Staying Safe on Campus

Being at BYU can give you a sense of security—a feeling that everyone knows each other and watches out for one another. While BYU has been named one of the safest campuses in the country, unfortunately there are perpetrators who take advantage of this feeling of safety and security to commit acts of sexual violence.

We can all take steps to increase safety on our campus. As bystanders, students can learn ways of stepping in to prevent crimes like sexual assault from occurring. When it comes to personal safety, there are steps you can take as well, and some of those tips are outlined below. No tips can absolutely guarantee safety—sexual violence can happen to anyone, and it’s not the only crime that can occur on campus.
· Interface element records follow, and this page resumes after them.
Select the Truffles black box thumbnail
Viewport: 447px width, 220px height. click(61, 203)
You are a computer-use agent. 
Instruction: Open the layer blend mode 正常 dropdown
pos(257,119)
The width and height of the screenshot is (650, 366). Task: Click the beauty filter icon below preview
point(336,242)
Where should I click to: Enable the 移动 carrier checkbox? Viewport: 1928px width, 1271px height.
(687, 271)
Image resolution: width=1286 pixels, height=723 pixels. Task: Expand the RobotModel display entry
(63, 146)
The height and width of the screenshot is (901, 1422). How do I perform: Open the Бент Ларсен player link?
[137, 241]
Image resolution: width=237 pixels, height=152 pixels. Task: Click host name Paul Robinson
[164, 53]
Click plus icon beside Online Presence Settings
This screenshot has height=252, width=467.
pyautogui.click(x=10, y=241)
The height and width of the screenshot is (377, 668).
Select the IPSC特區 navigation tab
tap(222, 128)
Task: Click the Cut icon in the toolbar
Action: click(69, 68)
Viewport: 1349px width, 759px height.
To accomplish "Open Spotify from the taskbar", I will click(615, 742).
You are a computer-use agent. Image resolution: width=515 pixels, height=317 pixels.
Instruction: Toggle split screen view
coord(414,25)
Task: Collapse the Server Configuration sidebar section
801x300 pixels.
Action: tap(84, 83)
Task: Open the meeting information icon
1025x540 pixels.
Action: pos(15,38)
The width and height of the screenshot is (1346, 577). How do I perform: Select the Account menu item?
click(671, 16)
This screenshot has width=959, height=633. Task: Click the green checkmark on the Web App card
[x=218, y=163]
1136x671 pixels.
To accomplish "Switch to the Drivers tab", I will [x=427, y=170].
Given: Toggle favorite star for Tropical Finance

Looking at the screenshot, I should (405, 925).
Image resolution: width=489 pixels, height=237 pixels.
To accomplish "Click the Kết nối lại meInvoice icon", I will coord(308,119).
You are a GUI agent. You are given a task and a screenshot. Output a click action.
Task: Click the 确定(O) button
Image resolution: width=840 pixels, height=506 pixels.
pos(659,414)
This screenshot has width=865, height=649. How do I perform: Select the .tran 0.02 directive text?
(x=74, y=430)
It’s important to remember that if you are sexually assaulted, it is not your fault. Help and support are available, and you can find more information here.


Increasing Your Safety

The following tips may reduce your risk for many different types of crimes, particularly sexual violence.

  • Know your resources. Who should you contact if you or a friend needs help? Where should you go? Locate resources such as the campus health center, campus police station, and a local sexual assault service provider. Notice where emergency phones are located on campus, and program the campus security number into your cell phone for easy access.
  • Stay alert. When you’re moving around on campus or in the surrounding neighborhoods, be aware of your surroundings. Consider inviting a friend to join you or asking campus security for an escort. University Police offer a "Safe Walk" program and can send an officer to escort you on campus if you are feeling unsafe. If you’re alone, only use headphones in one ear to stay aware of your surroundings.
  • Be careful about posting your location. Many social media sites, like Facebook and Foursquare, use geolocation to publicly share your location. Consider disabling this function and reviewing other social media settings.  Click here for tips on how to stay safe using social media.
  • Make others earn your trust. A college environment can foster a false sense of security. You may feel like fast friends, but give people time to earn your trust before relying on them or meeting with them in private.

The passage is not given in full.